• **Exercise aim**
Return every line below in which "Toggle" appears.

Pixel coordinate grounding data
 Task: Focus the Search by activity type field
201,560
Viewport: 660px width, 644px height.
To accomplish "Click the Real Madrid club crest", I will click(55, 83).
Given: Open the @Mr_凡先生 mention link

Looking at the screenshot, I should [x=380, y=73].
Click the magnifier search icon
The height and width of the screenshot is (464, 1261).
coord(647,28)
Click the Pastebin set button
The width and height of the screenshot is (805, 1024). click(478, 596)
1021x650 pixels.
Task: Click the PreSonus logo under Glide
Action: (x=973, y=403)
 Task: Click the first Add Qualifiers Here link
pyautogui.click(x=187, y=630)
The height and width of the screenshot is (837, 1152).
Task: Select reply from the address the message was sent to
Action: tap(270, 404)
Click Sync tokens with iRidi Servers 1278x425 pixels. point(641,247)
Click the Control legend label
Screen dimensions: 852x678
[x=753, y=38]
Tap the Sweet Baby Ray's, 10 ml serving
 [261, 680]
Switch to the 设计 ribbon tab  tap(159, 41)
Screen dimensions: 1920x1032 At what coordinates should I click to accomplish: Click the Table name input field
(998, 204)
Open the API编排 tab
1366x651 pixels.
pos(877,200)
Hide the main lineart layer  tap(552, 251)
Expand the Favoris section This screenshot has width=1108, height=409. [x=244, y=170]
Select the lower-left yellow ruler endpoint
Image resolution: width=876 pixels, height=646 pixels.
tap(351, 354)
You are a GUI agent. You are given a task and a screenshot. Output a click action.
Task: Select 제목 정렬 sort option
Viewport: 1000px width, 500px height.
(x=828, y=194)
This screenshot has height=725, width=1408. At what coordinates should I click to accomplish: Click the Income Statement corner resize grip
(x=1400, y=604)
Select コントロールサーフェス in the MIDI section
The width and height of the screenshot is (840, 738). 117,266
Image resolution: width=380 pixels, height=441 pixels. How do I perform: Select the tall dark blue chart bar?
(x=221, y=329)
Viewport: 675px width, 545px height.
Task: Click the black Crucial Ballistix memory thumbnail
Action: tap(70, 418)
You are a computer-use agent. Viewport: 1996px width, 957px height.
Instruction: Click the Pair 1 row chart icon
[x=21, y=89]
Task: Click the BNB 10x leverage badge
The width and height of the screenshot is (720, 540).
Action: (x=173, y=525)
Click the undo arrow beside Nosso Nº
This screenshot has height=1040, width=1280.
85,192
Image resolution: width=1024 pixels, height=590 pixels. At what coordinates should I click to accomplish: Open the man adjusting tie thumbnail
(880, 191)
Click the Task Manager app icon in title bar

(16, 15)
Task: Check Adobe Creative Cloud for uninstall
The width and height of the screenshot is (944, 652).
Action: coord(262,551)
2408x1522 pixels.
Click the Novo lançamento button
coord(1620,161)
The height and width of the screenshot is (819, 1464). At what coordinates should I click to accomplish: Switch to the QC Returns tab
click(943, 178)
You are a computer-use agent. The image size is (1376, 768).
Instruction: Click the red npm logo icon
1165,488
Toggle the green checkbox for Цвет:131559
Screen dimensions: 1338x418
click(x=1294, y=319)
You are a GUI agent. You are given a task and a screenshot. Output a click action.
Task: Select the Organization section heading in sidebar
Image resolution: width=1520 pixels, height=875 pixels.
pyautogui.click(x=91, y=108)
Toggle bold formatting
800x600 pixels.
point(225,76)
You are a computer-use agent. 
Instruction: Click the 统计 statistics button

• **Solved exercise**
Toggle the green checkbox for Цвет:131559
Toggle bold formatting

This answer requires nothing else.